Wednesday, August 24, 2011

The White House

On May 7, 1982, I saw the White House in person for the first time. But only from the outside, since I also saw a long, long line to get in for a tour, and decided to put off seeing the inside for another time. That other time turned out to be August 17, 2011.


Tourists no longer queue up for White House tours outside the property. These days, citizens query their representative in the U.S. House well in advance for a time to get in. This we did about six weeks ago, by e-mail. I will give my Congressman, or at least his staff, credit for getting us into the White House last week, even though as a member of Congress, I consider him a bonehead -- one of those who was fully prepared recently to see the United States of America default on its debt, and who in fact voted for that outcome.

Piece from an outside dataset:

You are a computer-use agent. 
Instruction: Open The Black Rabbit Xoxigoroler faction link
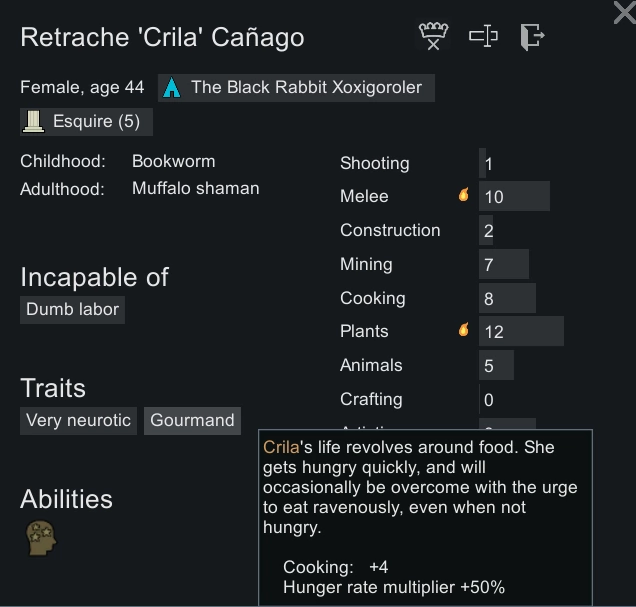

Never mind. To enter the White House, you arrive a little before the appointed time (11 a.m. for us) at the Southeast Gate at Alexander Hamilton Pl. and East Executive Ave., which sound like streets, but have long been closed to public traffic. First a Secret Service agent makes sure you're on the list, and that the name on the list exactly matches your identification. Then you proceed to a room with metal detectors and another Secret Service agent who eyes your ID once again. After that, you're in.


A long list of items are verboten. These include cameras and video recorders; handbags, book bags, backpacks, and purses; food and beverages, tobacco of any kind; "personal grooming items," such as makeup and lotion; strollers; "any pointed objects" (I took that to mean pens, too); aerosol containers; and "guns, ammunition, fireworks, electric stun guns, mace, martial arts weapons/devices, or knives of any size." It's remarkable that the White House would feel the need to specify those last items, since any fool ought to know that trying to carry a weapon into the executive mansion would, at the very least and if you're very lucky, mean a long spell of detention for questioning by the Secret Service.


It isn't a guided tour. Once you enter, you can move along at your own pace, and look at whatever you want to within the carefully circumscribed path through the building. Secret Service agents occupy each of the rooms along the way, presumably to watch for mischief, but also to answer questions about the room. After listening to most of the agents talk, and asking a few questions myself, I got the impression that some of them considered this an excellent assignment ("l love the history of this place," one of them said), while others were grudgingly following their orders, but really considered this talking to tourists business beneath the dignity of a Secret Service agent.


One of the agents told me something I knew was wrong. Benjamin Harrison added electric lights to the property in 1891, and TR fully electrified it during the major renovations of the early 1900s. I asked the agent when gas light had been brought to the White House, and he told me that before electricity, only candles had been used. This is nonsense. Later I looked it up, and it turns out Washington Gas added gas lights to the White House in 1848, during the Polk administration. But I didn't call him on his mistake. I might have been wrestled to the ground for my trouble.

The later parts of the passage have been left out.